Le procédé par lequel a pu s’accomplir ce prodigieux travail est encore une question controversée. Diodore dit positivement que les Égyptiens n’avaient pas de machines, et il est certain que sur les monumens, en particulier sur les monumens funèbres, où sont représentées toutes les occupations et toutes les industries des Égyptiens, on n’a vu jusqu’ici nulle trace de la machine la moins compliquée. On a trouvé des poulies dans les tombes[2] ; mais il faudrait être bien sûr de l’âge des tombes où ces instrumens ont été trouvés pour prononcer qu’ils sont égyptiens et non pas grecs ou romains. On n’a donc pu découvrir aucune trace certaine de la mécanique égyptienne, et, jusqu’à nouvel ordre, le plus vraisemblable est d’admettre avec quelques restrictions le récit d’Hérodote. On voit encore les trous qui servaient à soutenir les échafaudages qu’il décrit, et les restes des plans inclinés au moyen desquels on a pu hisser, comme il le dit, les pierres jusqu’au sommet des pyramides. Il faut se rappeler que l’objet qu’on se propose au moyen des machines est de suppléer au nombre des bras.

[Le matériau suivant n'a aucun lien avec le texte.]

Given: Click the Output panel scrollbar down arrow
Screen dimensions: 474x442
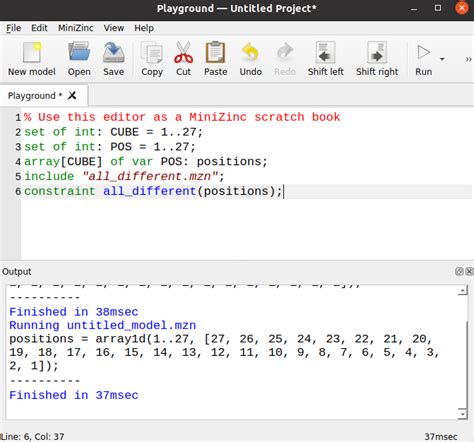Looking at the screenshot, I should (x=462, y=414).
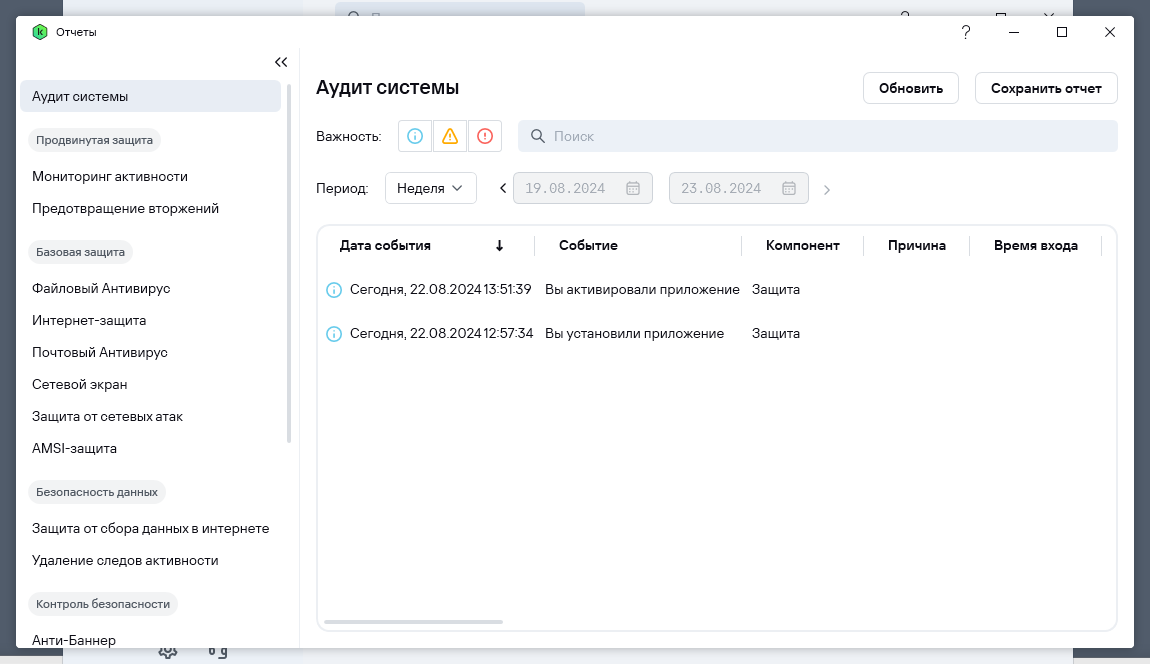The height and width of the screenshot is (664, 1150).
Task: Go to the previous period arrow
Action: pos(503,188)
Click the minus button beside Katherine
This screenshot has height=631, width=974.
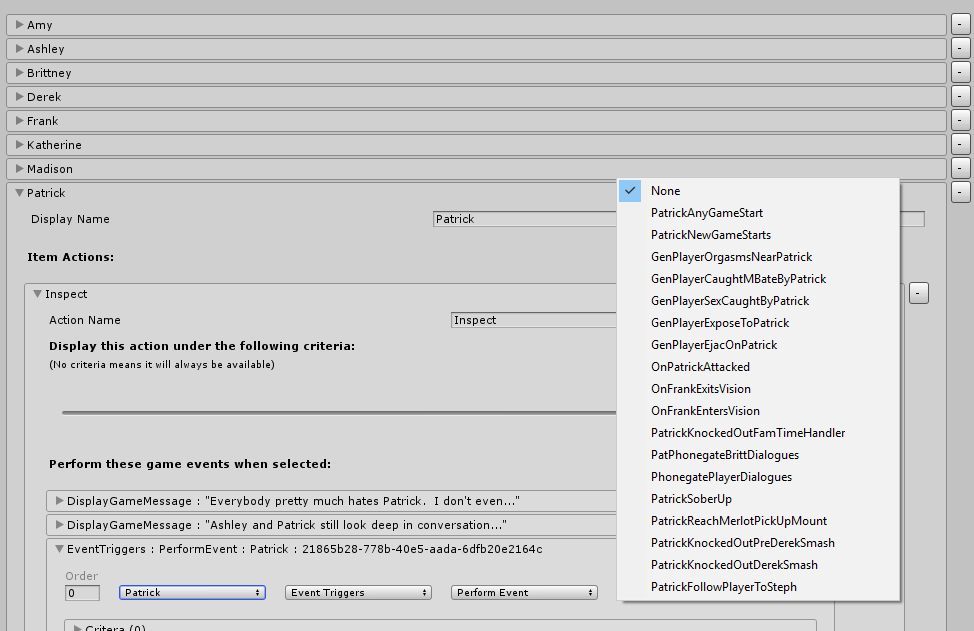click(x=960, y=145)
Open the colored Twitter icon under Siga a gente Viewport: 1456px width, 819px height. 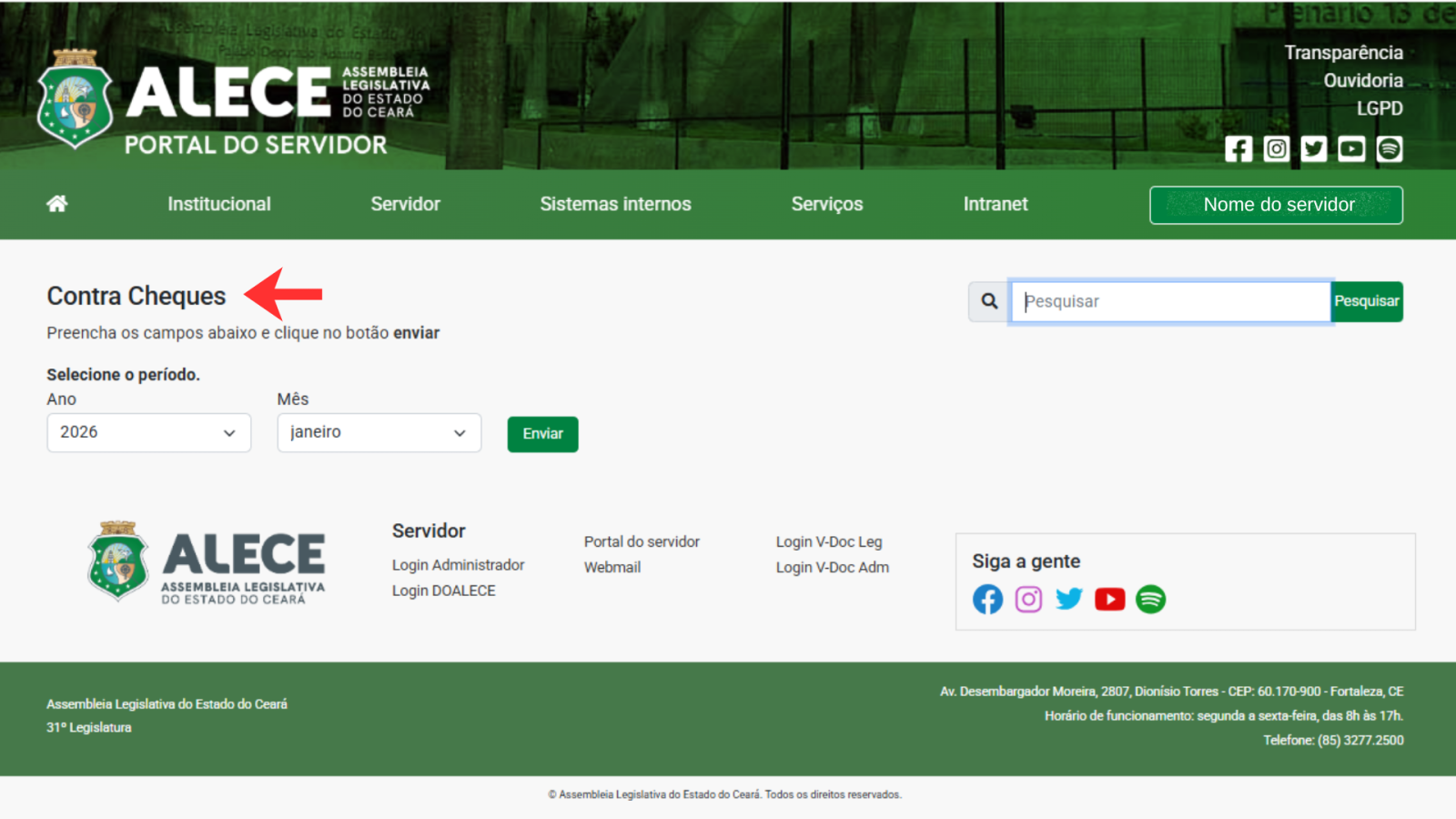[1068, 599]
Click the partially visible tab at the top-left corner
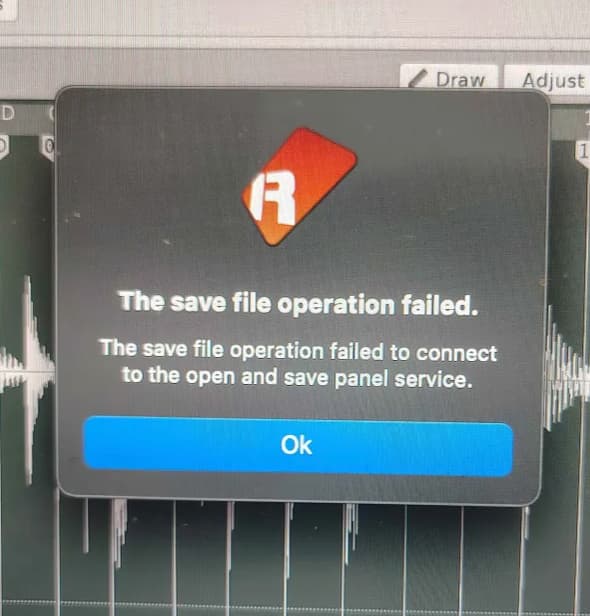The image size is (590, 616). coord(7,10)
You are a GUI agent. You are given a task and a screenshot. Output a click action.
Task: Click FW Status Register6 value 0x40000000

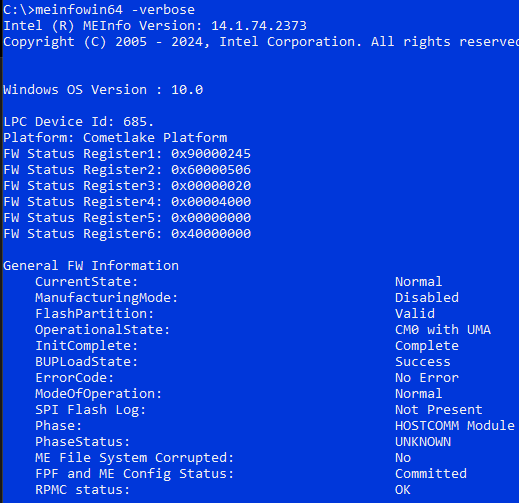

Je lis dans un traité de physique estimé : « Un homme ou un moteur quelconque[3] dont la force est d’ailleurs modérée, mais qui est toujours disponible, pourra en travaillant pendant une durée proportionnellement plus longue, produire l’effet que cent hommes, que mille hommes produiraient en un instant par leur action simultanée ; mais on préférera souvent n’employer qu’un seul homme et une machine, parce qu’il est souvent très incommode et très dispendieux d’en réunir un aussi grand nombre, et très difficile de les faire agir de concert. » Or, cela n’était nullement difficile aux Pharaons ; ils n’avaient donc pas besoin de recourir à ces machines qui font en employant moins de bras ce qu’eux produisaient par l’action simultanée d’un grand nombre d’hommes, action que le physicien cité plus haut déclare équivaloir à celle des machines. Mais comment les Égyptiens auraient-ils élevé de si grands monumens sans graver sur leurs faces un seul hiéroglyphe ? Hérodote parle d’une inscription

  1. Voyez Vyse, t. III, p. 94.
  2. Jomard, Recherc. sur les Pyr., 167. — Caillaud en a trouvé une à Thèbes. J’en ai vu moi-même une au aire, dans la curieuse collection de M. Rousset.
  3. Neil Arnott, Mécanique des Solides, I, 192.